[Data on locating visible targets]
:::

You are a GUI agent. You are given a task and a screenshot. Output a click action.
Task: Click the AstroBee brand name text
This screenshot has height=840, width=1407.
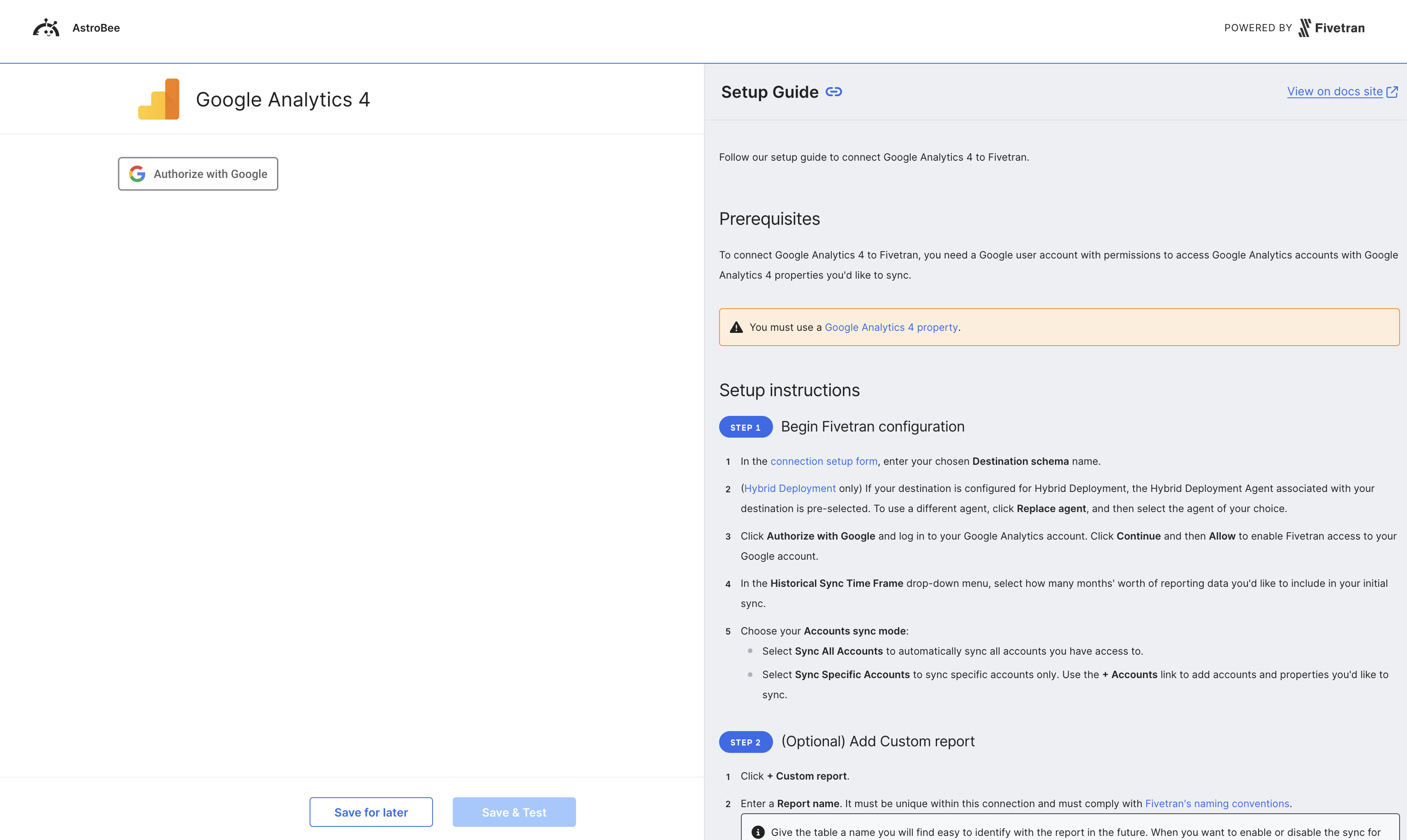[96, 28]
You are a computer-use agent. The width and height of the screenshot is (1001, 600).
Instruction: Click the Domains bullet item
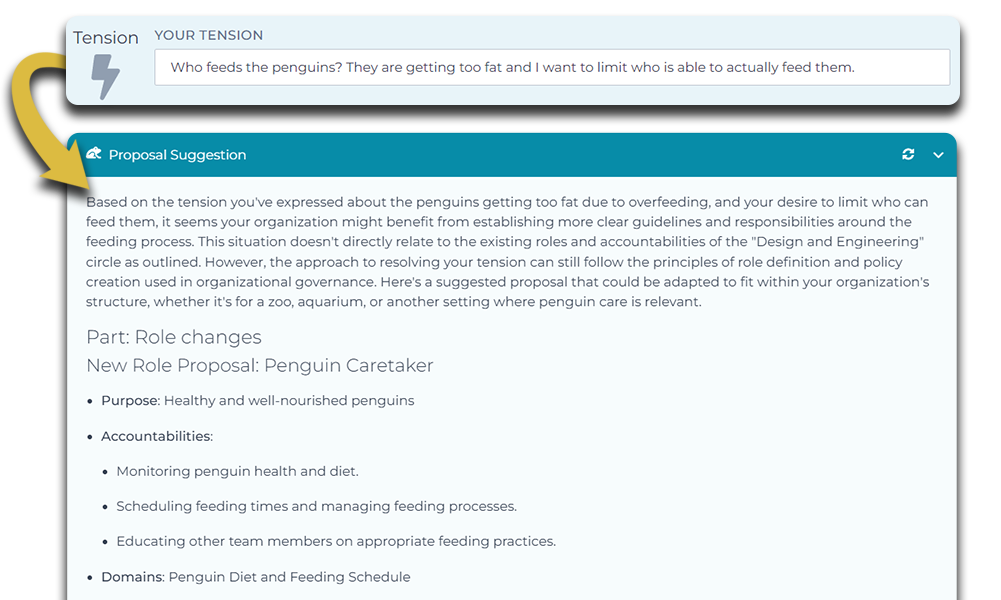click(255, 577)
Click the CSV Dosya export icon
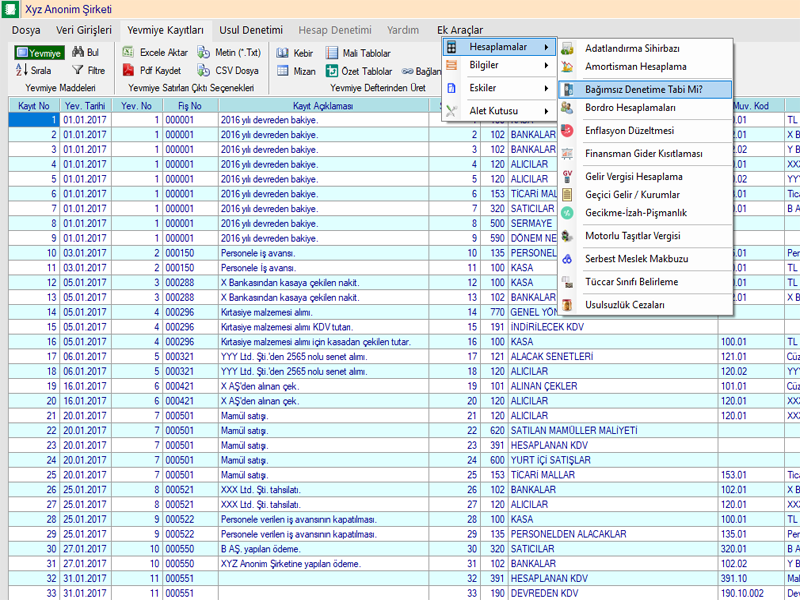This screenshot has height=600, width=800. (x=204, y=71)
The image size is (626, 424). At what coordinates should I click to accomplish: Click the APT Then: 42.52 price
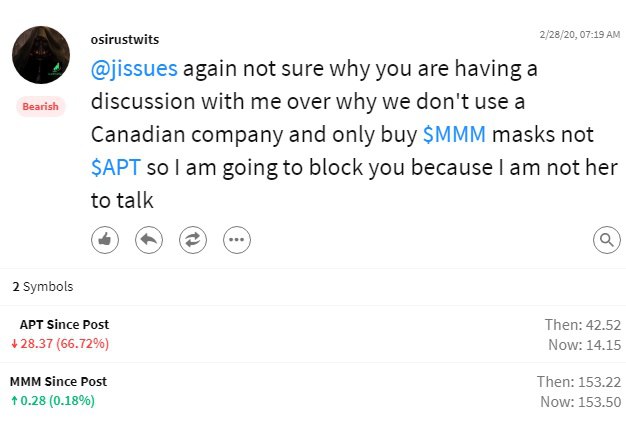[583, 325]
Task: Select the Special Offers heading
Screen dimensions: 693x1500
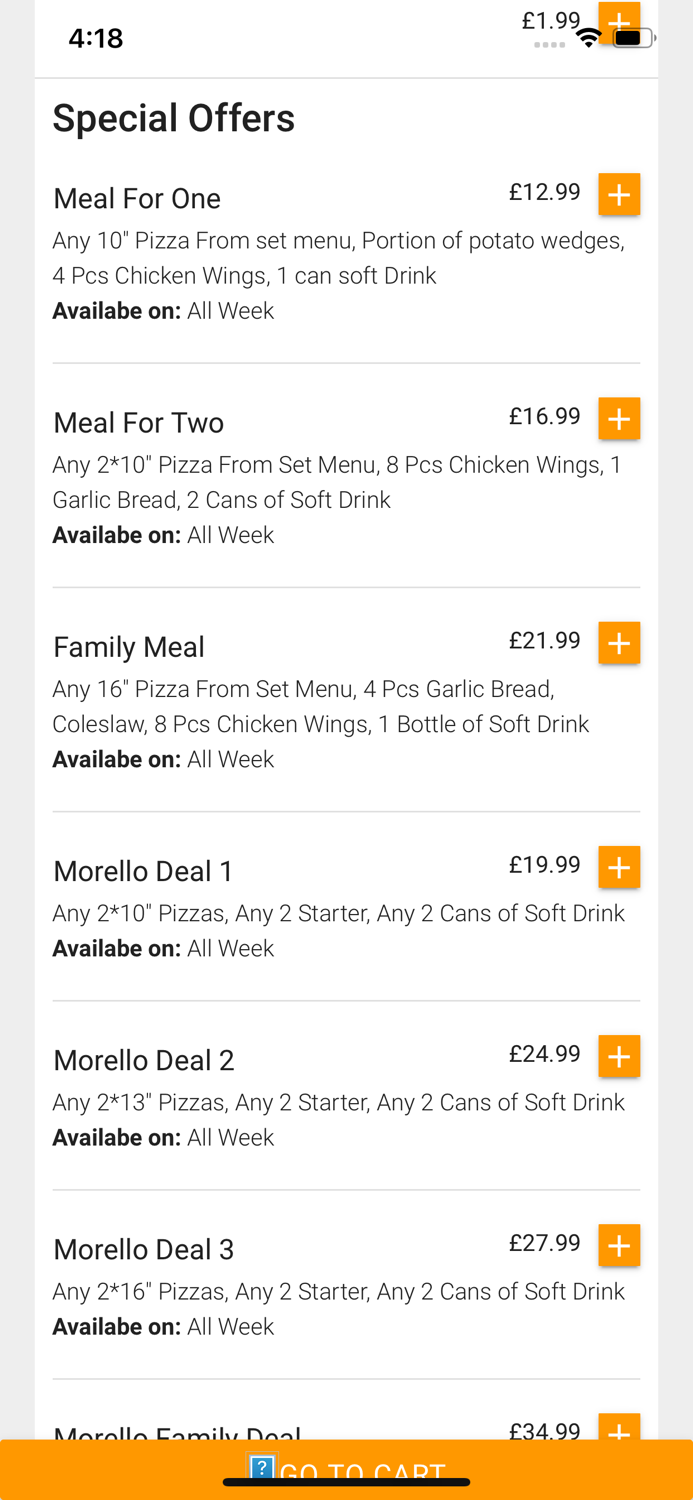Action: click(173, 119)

:::

| Exercise |
Please reproduce every line of the data above word for word, leaving out the pictures.

| Result |
You are a GUI agent. You are given a task and a screenshot. Output a click action.
Task: Click the AstroBee brand name text
This screenshot has height=840, width=1407.
[96, 28]
You are a computer-use agent. The width and height of the screenshot is (1001, 600).
Instruction: Click the Domains bullet item
click(255, 577)
Click the CSV Dosya export icon
This screenshot has height=600, width=800. (x=204, y=71)
The image size is (626, 424). At what coordinates should I click to accomplish: Click the APT Then: 42.52 price
[583, 325]
Task: Select the Special Offers heading
Screen dimensions: 693x1500
Action: click(173, 119)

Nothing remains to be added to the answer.